All I ever saw of that world was close-minded conformity that was full of underlying expectations to live in a little box that got smaller and smaller. So did the thinking of the people in it. Well, if it could be called “thinking”. Sheep “thinking” where people turn into little more than a channel for what was being pumped into their brain. Work consisted of being a number in some company where someone else was getting rich for the work others were killing themselves to do. Hey, you earned $5MM for the company this month? Here’s a plaque and a $200 bonus.
It was a culture full of stay at home wives and mothers whose husbands took them for granted and were MIA most of the time. If they weren’t working 80 a week they were off with some mistress while the Mrs. was home nursing sick kids and chasing antidepressants with a bottle of pinot gris while judging others who were doing the exact same thing. Judgmental (note the irony that I call that out while writing this), narrow-minded and superficial two-faced people who couldn’t understand why they weren’t happy. Outside the box people like me were a threat. Why? Because we made them think for themselves? Or look at themselves? I kind of get it. I also kind of don’t.
Of course, that wasn’t always the case. It just was way too much of the time. The few people I did find to love me during those dark days literally saved my life. I struggled with suicide.

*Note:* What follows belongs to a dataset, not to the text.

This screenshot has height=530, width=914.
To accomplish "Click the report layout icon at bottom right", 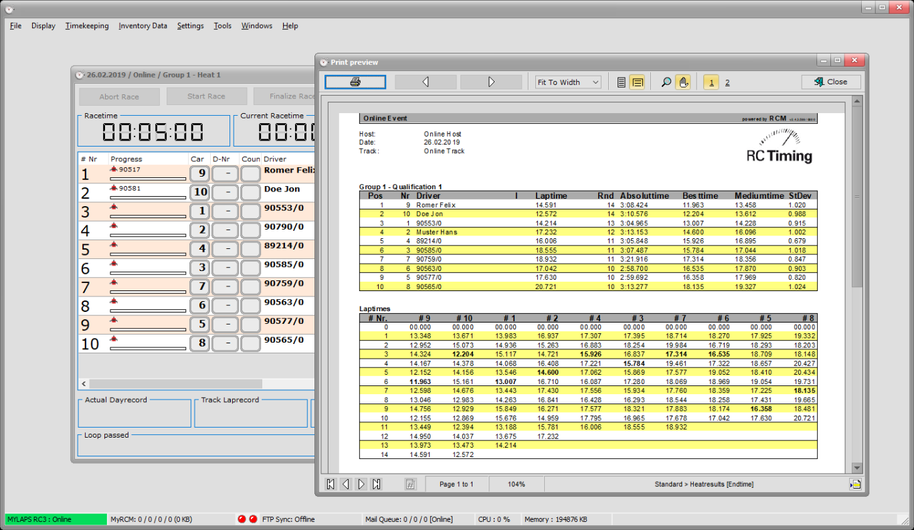I will tap(855, 484).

Saying I didn’t like the suburbs was kind of like how I would say that I didn’t like kids. It wasn’t as simple as that. Some kids really were little assholes. Some, though, were so cute it hurt. The real problem was that I didn’t like being expected to swoon at the sight of every one and that I was “supposed” to have them just like I was “supposed” to follow the other rules of that society. A society that misogynistic baby boomers hadcreated after a history that was already racist, sexist and treated those like me as witches. Sorry, no. All that world represented to me was giving up on myself. Captive to a society that didn’t even want me and for my voice to disappear again when I had only just found it.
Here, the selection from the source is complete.